By James Saville, Partner at Goldbug. James leads media and press strategy across PR campaigns.
It’s a lyric from country singer Merle Travis’s classic ‘Sixteen Tons’ (made famous by Tennessee Ernie Ford and later, Johnny Cash).
It’s about a miner who, at the end of a tough day loading coal, had less money than when he started.
Its chorus has the famous line: “I sold my soul to the company store.”
Company stores were common in America’s first mining towns in the late 1800s. Instead of money, workers were paid in coal scrip – a currency useless anywhere but the town’s only shop…owned by the coal mine.
So, you slogged all day to simply become a customer – and often end up in arrears – to your own boss.
How grim.
This era of hard-nosed bosses, beaten-down workforces and company entrapment was mirrored in Victorian Britain – and became a well-trodden theme for Charles Dickens.
There were plenty of jobs to go round but wages were pitiful.

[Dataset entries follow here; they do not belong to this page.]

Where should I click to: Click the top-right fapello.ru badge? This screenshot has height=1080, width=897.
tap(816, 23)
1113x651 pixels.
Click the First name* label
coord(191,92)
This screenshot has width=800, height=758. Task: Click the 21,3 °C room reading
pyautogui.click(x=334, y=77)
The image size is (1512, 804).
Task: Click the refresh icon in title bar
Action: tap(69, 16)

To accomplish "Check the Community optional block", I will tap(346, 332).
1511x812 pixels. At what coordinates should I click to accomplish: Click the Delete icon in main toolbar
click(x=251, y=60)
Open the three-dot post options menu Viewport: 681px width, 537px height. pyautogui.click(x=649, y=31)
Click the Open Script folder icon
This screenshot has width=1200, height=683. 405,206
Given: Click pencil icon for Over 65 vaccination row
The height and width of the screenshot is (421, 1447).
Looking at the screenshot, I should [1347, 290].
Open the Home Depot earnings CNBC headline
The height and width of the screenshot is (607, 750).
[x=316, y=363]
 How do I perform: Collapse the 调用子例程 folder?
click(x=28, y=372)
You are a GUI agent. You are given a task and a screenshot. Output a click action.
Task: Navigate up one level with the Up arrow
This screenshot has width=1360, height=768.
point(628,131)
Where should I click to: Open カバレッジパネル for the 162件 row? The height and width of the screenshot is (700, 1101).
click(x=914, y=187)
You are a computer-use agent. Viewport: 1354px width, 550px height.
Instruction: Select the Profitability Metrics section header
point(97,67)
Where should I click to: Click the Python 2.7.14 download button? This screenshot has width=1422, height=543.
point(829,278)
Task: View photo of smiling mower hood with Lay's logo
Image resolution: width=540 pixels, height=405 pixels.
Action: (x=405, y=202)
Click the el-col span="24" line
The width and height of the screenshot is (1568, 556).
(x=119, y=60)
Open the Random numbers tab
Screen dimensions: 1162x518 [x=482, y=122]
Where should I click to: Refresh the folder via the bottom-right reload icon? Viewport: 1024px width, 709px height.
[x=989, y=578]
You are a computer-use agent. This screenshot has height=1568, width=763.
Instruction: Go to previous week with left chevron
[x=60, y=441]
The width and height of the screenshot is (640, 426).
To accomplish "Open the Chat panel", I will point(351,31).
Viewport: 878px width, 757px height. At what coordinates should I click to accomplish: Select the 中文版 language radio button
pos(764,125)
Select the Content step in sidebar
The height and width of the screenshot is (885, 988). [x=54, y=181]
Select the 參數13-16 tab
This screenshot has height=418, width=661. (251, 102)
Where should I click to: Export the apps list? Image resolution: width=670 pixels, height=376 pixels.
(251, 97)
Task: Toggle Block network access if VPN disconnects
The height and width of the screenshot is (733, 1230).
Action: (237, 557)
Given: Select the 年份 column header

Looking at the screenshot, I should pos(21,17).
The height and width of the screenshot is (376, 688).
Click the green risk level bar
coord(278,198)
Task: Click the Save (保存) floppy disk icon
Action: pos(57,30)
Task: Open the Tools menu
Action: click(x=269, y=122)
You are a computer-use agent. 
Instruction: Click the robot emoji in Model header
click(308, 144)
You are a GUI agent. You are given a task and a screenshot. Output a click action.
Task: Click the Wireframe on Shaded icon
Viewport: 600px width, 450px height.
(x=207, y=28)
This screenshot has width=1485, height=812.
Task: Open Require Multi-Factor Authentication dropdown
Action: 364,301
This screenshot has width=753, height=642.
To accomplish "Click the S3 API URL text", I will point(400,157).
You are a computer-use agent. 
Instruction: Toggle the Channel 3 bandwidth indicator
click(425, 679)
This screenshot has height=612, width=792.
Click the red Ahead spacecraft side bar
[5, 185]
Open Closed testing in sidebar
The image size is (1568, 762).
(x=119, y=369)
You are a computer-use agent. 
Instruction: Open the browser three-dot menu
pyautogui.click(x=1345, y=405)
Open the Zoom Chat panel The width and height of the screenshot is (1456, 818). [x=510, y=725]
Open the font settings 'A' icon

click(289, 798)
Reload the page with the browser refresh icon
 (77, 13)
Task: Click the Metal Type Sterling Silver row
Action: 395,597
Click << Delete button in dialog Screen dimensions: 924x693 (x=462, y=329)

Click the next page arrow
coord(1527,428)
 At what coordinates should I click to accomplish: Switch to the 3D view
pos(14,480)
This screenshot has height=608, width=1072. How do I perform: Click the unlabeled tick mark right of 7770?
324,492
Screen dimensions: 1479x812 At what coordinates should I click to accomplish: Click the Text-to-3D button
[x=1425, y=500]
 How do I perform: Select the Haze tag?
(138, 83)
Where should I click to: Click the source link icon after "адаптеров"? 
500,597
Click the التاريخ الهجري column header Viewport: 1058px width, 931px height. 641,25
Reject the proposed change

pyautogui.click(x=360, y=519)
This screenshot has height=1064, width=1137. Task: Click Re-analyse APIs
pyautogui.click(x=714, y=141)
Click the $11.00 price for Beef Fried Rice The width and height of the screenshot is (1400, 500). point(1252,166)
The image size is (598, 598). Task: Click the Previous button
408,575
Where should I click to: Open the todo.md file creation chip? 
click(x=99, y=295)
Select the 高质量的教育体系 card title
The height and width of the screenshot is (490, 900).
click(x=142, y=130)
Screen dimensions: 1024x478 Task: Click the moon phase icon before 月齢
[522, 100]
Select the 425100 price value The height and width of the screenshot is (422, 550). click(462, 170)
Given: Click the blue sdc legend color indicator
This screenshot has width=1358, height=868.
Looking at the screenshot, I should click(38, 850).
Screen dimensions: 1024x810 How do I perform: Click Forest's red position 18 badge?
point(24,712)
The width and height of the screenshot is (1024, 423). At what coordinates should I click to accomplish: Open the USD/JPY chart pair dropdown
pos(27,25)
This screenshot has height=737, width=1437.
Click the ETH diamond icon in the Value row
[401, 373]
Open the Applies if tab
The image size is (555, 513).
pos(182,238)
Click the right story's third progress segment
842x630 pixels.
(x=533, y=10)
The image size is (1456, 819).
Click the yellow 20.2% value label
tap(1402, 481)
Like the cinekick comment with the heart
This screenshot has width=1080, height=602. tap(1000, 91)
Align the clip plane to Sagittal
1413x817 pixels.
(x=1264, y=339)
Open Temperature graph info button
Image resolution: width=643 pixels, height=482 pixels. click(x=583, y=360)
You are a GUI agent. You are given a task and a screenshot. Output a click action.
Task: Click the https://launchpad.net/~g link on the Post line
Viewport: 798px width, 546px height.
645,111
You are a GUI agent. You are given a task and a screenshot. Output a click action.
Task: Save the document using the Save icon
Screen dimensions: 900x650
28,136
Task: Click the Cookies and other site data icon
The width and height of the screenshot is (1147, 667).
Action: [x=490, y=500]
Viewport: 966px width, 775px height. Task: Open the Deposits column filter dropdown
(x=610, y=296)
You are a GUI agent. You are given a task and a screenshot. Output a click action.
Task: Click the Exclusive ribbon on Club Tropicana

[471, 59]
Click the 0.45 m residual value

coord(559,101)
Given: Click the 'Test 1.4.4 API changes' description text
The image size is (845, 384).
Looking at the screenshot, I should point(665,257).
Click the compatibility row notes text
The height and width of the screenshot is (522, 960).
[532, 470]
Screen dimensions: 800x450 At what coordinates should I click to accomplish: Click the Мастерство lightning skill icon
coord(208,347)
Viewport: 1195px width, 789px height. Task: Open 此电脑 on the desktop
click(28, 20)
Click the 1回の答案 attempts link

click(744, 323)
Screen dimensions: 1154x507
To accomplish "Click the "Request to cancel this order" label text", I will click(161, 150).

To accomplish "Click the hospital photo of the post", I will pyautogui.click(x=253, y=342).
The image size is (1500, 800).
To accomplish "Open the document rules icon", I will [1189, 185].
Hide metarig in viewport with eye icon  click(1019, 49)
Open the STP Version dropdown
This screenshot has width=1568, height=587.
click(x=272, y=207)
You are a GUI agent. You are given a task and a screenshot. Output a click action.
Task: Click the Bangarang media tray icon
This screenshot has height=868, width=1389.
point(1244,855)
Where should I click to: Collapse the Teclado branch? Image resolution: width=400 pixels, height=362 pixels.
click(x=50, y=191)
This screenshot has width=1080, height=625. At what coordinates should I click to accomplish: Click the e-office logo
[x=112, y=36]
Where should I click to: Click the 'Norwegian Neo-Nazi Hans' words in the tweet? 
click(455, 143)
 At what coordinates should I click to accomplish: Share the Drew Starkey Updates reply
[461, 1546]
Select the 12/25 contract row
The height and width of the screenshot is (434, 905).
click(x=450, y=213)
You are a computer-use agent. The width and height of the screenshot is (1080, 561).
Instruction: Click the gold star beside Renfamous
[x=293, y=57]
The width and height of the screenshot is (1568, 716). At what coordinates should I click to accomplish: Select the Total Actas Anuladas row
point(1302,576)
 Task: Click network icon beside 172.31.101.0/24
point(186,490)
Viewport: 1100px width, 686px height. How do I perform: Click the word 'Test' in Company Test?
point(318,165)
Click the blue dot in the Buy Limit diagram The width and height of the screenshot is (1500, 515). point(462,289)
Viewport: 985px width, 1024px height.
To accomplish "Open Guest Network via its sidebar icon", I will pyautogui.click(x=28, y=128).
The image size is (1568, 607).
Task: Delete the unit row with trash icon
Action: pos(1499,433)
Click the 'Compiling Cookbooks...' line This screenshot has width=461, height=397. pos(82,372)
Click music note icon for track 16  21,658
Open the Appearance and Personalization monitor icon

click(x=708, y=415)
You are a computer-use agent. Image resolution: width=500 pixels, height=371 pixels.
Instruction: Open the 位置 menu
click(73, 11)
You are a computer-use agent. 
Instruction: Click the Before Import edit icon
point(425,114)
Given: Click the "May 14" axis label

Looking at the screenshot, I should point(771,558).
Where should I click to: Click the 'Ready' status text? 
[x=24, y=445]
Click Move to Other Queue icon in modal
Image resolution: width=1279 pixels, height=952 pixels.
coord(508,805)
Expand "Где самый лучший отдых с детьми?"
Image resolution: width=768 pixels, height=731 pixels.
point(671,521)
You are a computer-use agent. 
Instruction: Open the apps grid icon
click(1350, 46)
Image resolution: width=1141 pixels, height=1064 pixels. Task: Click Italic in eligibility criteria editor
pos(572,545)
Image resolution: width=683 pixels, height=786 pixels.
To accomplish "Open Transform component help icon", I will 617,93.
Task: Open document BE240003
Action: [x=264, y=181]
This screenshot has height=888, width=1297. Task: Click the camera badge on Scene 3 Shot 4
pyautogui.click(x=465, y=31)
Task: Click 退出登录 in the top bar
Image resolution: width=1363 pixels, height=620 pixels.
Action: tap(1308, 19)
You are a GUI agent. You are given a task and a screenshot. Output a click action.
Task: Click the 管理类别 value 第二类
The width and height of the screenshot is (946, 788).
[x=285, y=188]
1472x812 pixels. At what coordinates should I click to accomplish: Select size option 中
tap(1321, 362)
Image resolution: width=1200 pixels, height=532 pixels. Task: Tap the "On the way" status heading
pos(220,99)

The balance was in favour of employers, crooked or not.
It’s intriguing to remind ourselves that this was only a few generations ago.
The average person reaching retirement age in Britain will have great grandparents who were out there working in Victorian times, in or among the workhouses.
New laws came in to keep people safe at work and give them rights, bringing the ability to change work culture overnight.
It’s unsurprising, amid the wake of the industrial revolution, that the Victorians were the first to identify stress at work…and even the need for work-life balance.